Galicia town votes to keep mayor who said Franco victims “deserved it”
Popular Party council chief may still be removed from his post as Lugo provincial representative

The mayor of Baralla, a small town in Lugo (Galicia), will not be stepping down from his post, despite having said that those who were condemned to death during the Franco dictatorship “would have deserved it.”
In a meeting on Thursday morning, the councilors in Baralla voted eight-to-three in favor of keeping Mayor Manuel González Capón in his job.
The eight votes in the mayor’s favor all came from his own Popular Party (PP) group, while the three votes calling for him to stand down came from the Galician Nationalist Bloc (BNG) and the Socialist Party.
Inside the council building dozens of people turned out in support of the PP mayor, but outside a crowd of around 100 people were calling for him to resign.

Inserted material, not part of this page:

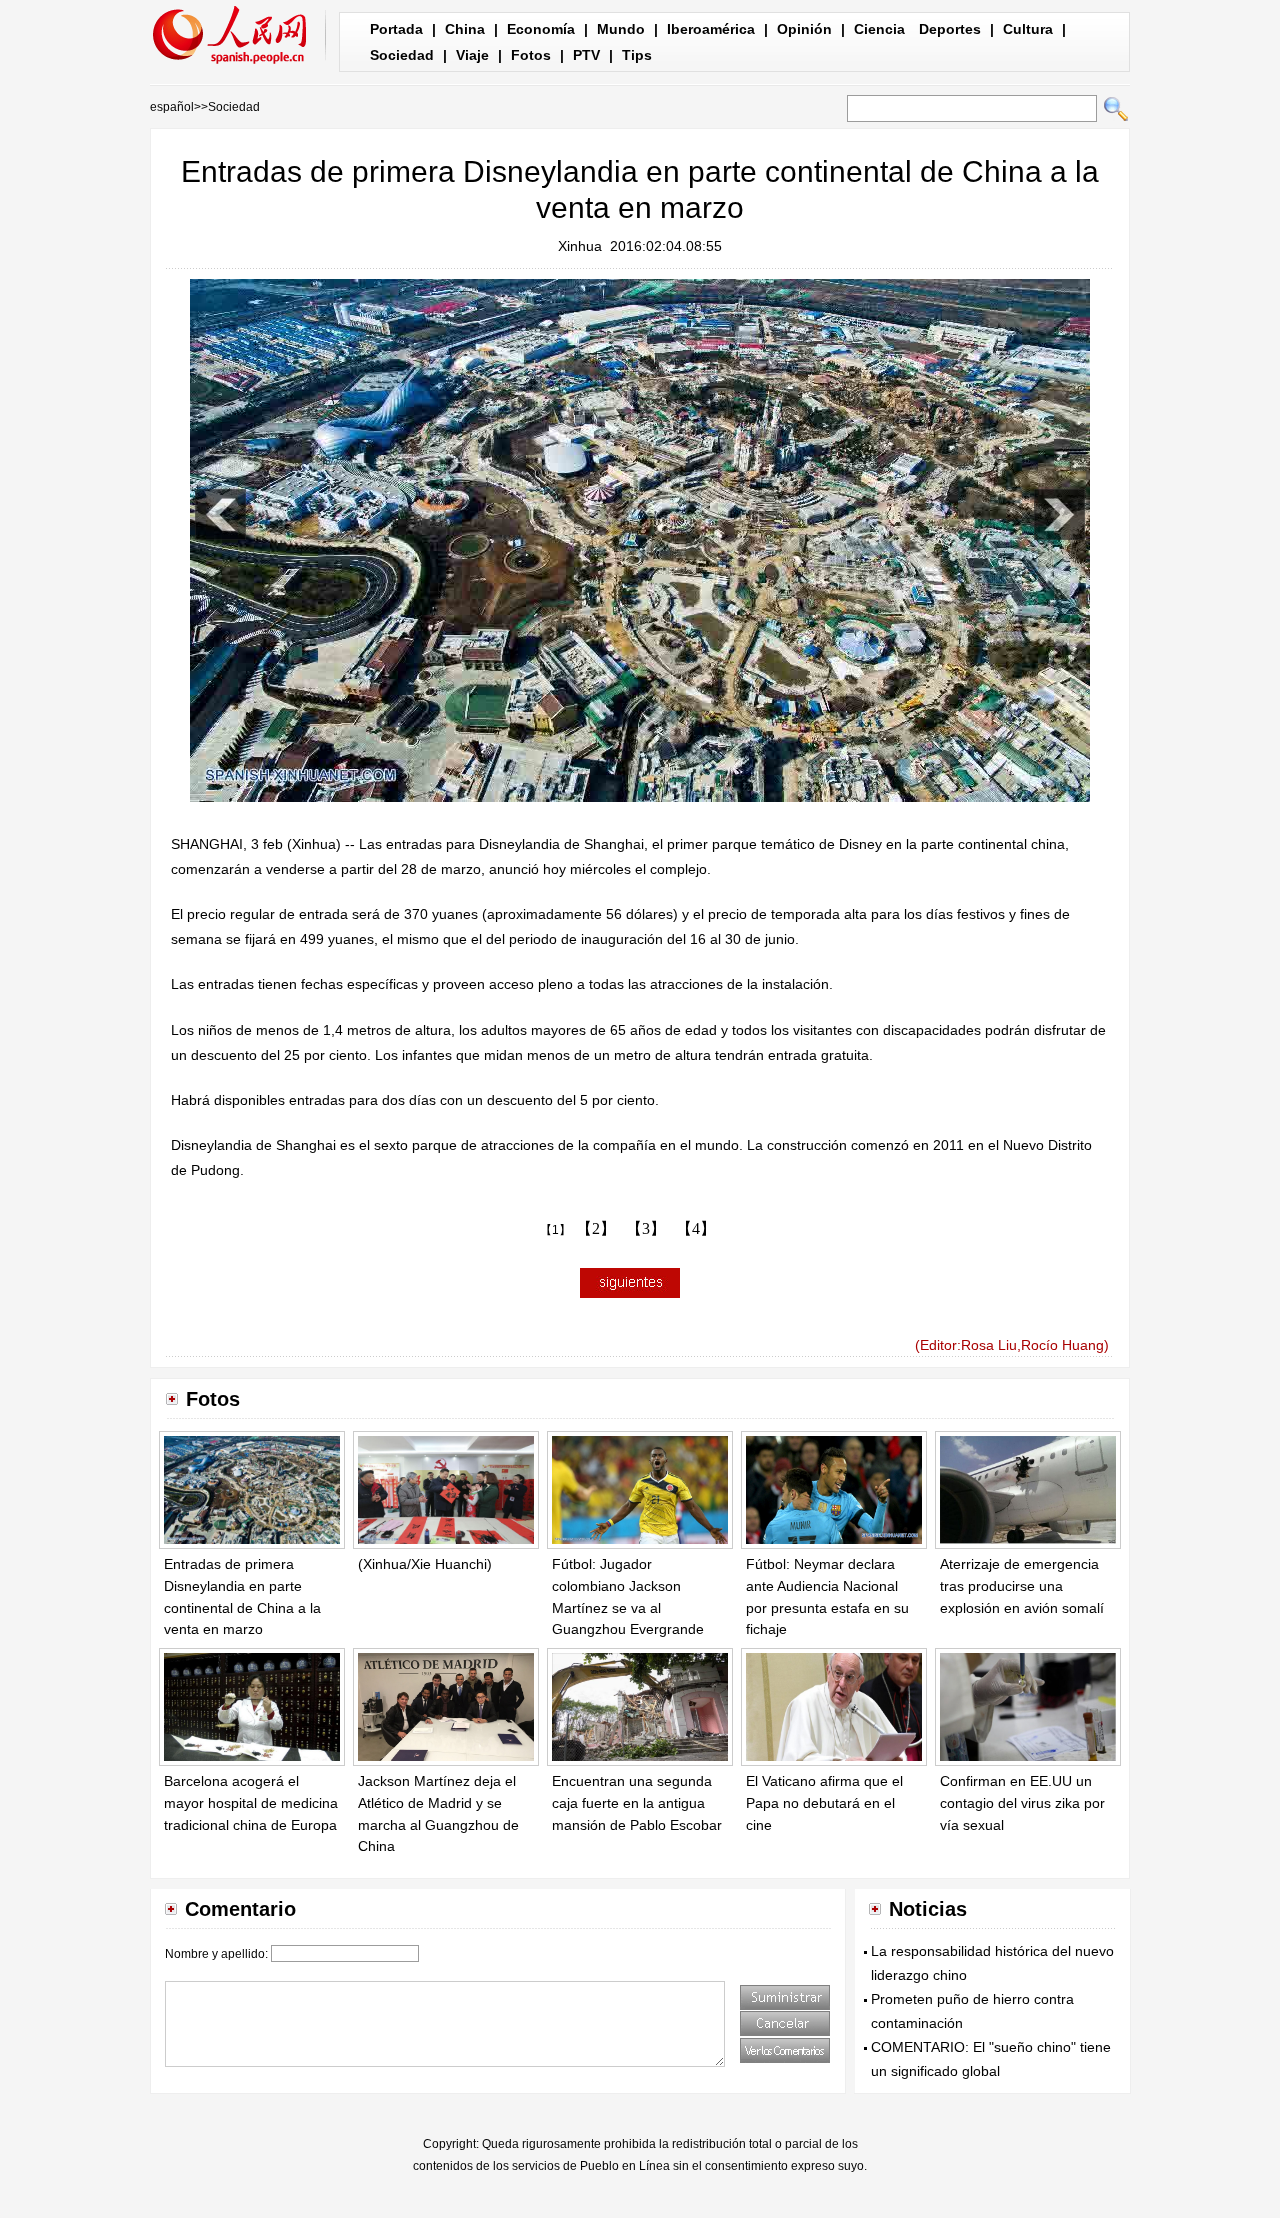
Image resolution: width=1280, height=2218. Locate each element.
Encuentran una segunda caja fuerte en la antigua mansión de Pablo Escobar (637, 1802)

At one point, the mayor asked the Civil Guard to remove a group of protesters carrying photos of Franco’s victims from the council building.
Following the vote, the mayor said: “Although I am not proud of what I said, let’s be clear about that, I feel grateful for the support, which is giving me the will and the strength to keep working.”
In the face of the Socialists’ warning that all those who support him are “Francoists,” González replied: “They know me and they know that it was something that got out of hand and out of context. However, it was badly phrased.”
In September, Lugo council will debate whether González Capón should resign as a provincial representative. The Socialist spokesman for Baralla, Manuel Pérez, said that “it is now the Lugo Socialist group that should take measures to secure his resignation from the provincial body.”